BEGIN Supplied material
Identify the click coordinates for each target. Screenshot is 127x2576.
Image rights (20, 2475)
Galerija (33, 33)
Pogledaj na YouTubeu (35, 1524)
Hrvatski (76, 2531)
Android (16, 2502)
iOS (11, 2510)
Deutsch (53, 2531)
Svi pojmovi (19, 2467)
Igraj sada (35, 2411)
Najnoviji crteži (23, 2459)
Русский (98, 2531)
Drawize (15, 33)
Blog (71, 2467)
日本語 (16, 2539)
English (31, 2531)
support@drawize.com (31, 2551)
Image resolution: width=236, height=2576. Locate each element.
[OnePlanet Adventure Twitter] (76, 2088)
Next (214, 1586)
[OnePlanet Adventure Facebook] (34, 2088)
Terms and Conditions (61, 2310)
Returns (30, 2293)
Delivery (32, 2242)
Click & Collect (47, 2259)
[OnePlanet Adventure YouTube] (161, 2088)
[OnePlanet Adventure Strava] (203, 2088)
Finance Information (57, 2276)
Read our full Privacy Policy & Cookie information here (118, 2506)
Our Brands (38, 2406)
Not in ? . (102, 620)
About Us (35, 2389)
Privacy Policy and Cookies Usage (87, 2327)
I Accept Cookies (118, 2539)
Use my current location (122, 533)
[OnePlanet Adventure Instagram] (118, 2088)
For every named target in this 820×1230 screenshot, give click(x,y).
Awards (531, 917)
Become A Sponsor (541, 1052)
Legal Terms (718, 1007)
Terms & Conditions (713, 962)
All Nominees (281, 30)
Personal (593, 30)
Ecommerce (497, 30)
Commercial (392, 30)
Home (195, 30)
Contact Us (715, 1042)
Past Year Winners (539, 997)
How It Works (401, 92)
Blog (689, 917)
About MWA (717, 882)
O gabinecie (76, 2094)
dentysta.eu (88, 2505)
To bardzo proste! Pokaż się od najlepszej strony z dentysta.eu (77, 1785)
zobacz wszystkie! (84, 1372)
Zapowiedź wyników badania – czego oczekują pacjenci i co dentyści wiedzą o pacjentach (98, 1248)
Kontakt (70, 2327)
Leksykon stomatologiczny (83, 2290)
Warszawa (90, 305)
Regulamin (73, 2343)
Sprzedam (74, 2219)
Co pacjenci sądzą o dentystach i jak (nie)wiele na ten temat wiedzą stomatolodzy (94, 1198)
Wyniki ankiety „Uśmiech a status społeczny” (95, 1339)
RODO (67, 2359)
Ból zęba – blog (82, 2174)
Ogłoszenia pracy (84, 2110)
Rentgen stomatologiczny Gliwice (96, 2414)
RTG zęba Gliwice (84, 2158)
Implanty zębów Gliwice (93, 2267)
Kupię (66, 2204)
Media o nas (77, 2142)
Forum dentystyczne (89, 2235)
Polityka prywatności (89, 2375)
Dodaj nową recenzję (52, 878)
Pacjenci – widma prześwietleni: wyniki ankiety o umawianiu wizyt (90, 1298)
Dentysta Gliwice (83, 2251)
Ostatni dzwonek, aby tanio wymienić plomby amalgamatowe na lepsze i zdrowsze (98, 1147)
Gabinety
END Supplied material
BEGIN Supplied material
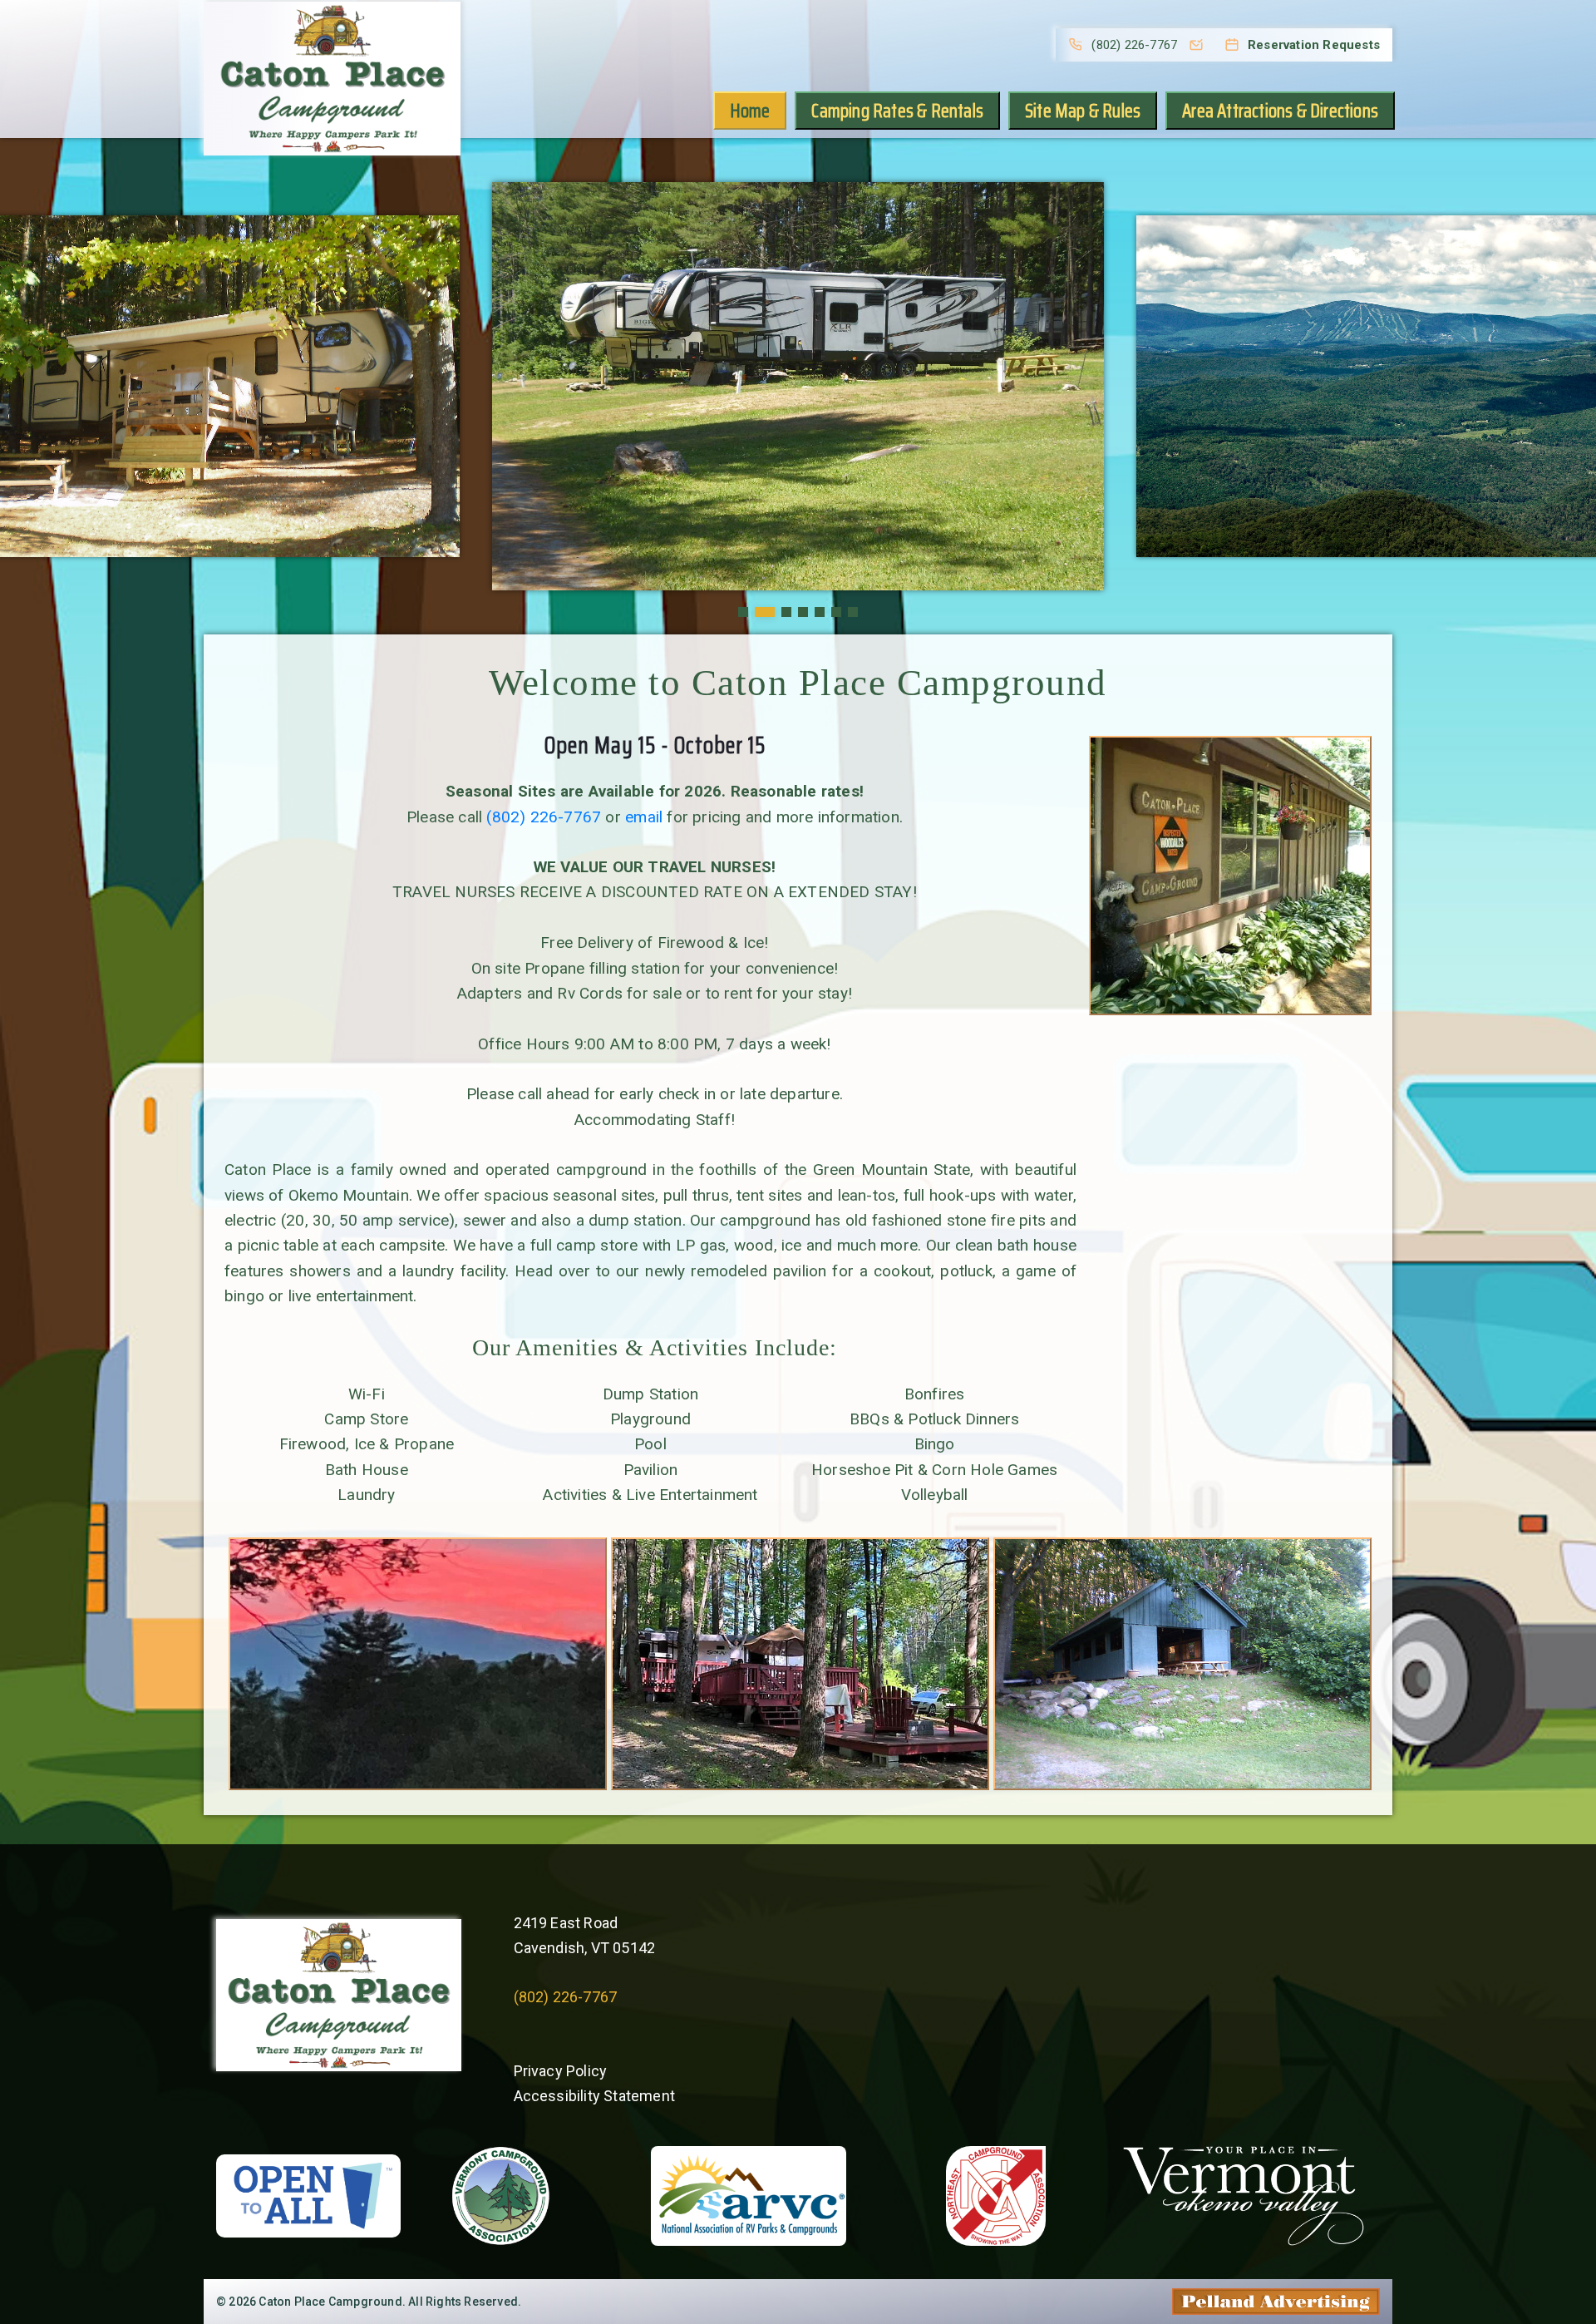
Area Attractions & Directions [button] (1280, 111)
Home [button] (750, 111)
END Supplied material
BEGIN Supplied material
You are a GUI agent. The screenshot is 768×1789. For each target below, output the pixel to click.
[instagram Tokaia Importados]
END Supplied material
**Exercise requirements**
Everything above from the line containing "Terms and Conditions (61, 2310)" through the line containing "How It Works (401, 92)" must be copied exactly. Nothing outside that range belongs in the answer.

**Solution to the exercise**
Terms and Conditions (61, 2310)
Returns (30, 2293)
Delivery (32, 2242)
Click & Collect (47, 2259)
[OnePlanet Adventure YouTube] (161, 2088)
[OnePlanet Adventure Strava] (203, 2088)
Finance Information (57, 2276)
Read our full Privacy Policy & Cookie information here (118, 2506)
Our Brands (38, 2406)
Not in ? . (102, 620)
About Us (35, 2389)
Privacy Policy and Cookies Usage (87, 2327)
I Accept Cookies (118, 2539)
Use my current location (122, 533)
[OnePlanet Adventure Instagram] (118, 2088)
For every named target in this 820×1230 screenshot, give click(x,y).
Awards (531, 917)
Become A Sponsor (541, 1052)
Legal Terms (718, 1007)
Terms & Conditions (713, 962)
All Nominees (281, 30)
Personal (593, 30)
Ecommerce (497, 30)
Commercial (392, 30)
Home (195, 30)
Contact Us (715, 1042)
Past Year Winners (539, 997)
How It Works (401, 92)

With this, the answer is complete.